_Your instructions_.
From the line containing "30 (375, 625)" to the end of the records below, output each line exactly; include both ends and nothing else.

Data records
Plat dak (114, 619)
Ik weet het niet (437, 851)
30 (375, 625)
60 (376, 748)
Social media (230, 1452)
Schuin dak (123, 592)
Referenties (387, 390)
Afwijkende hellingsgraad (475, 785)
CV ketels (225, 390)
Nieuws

_Output for this task_.
30 (375, 625)
60 (376, 748)
Social media (230, 1452)
Schuin dak (123, 592)
Referenties (387, 390)
Afwijkende hellingsgraad (475, 785)
CV ketels (225, 390)
Nieuws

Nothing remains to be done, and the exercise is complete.